The ability to make rational decisions in general is another area that is relevant in previous research conducted in this area. The question is one of whether or not younger people are able to be rationale or more risky in their decision making. The answer to this can then have serious implications for both future research as well as public policy in the real world. The linkage found would assume that there is a clear link available and that there are both misconceptions and accuracies in the connection between the two. The misconceptions are the area that need to be mitigated because as the study shows, there is a direct correlation in the implications of adolescent decision making assumptions and actual public policy (Reyna & Farley, 2006).

This is also not helped by the fact that often times it is the attitudes of the actual drug users that affects the manner in which the people making policy are viewing the situation. While there is a positive correlation there, it cannot be presumed that being a drug user is the only reason or manner that the question of young people’s views on drug usage should be assessed.
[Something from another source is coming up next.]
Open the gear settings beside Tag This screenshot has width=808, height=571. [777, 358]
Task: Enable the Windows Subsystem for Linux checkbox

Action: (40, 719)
Rather, the opinions of those who both use and do not use drugs should be seen side by side based on the issue of age groupings to assess the situation from an age perspective since this is how the policy affects young people. The cumulative analysis of the existing literature on this issue is that there is a clear connection between age and opinions on marijuana and drug usage. Additionally, there has been a correlation between the manner that young people are viewed on the issue and the policies that are crafted that affect them directly.

 

References

Ammerman, S., Ryan, S., Adelman, W. & The Committee on Substance Abuse, Committee on Adolescence, & Committee on Substance Abuse Committee on Adolescence. (2015).The impact of marijuana policies on youth: clinical, research, and legal update. Pediatrics135(3), 584-7.

Doctor, R. M., & Sklov, M. (1973). A Cross-cultural Study of Attitudes about Marijuana Smokers. British Journal of Addiction to Alcohol & Other Drugs68(2), 111-115.

Palamar, J. J., Fenstermaker, M., Kamboukos, D., Ompad, D. C., Cleland, C. M., & Weitzman, M. (2014). Adverse psychosocial outcomes associated with drug use among US high school seniors: a comparison of alcohol and marijuana. The American Journal of Drug and Alcohol Abuse40(6), 438-446.

Reyna, V. F., & Farley, F. (2006). Risk and Rationality in Adolescent Decision Making: Implications for Theory, Practice, and Public Policy. Psychological Science in the Public Interest7(1), 1-44.

Trevino, R. A., & Richard, A. J. (2002). Attitudes towards drug legalization among drug users. The American Journal of Drug and Alcohol Abuse28(1), 91-108.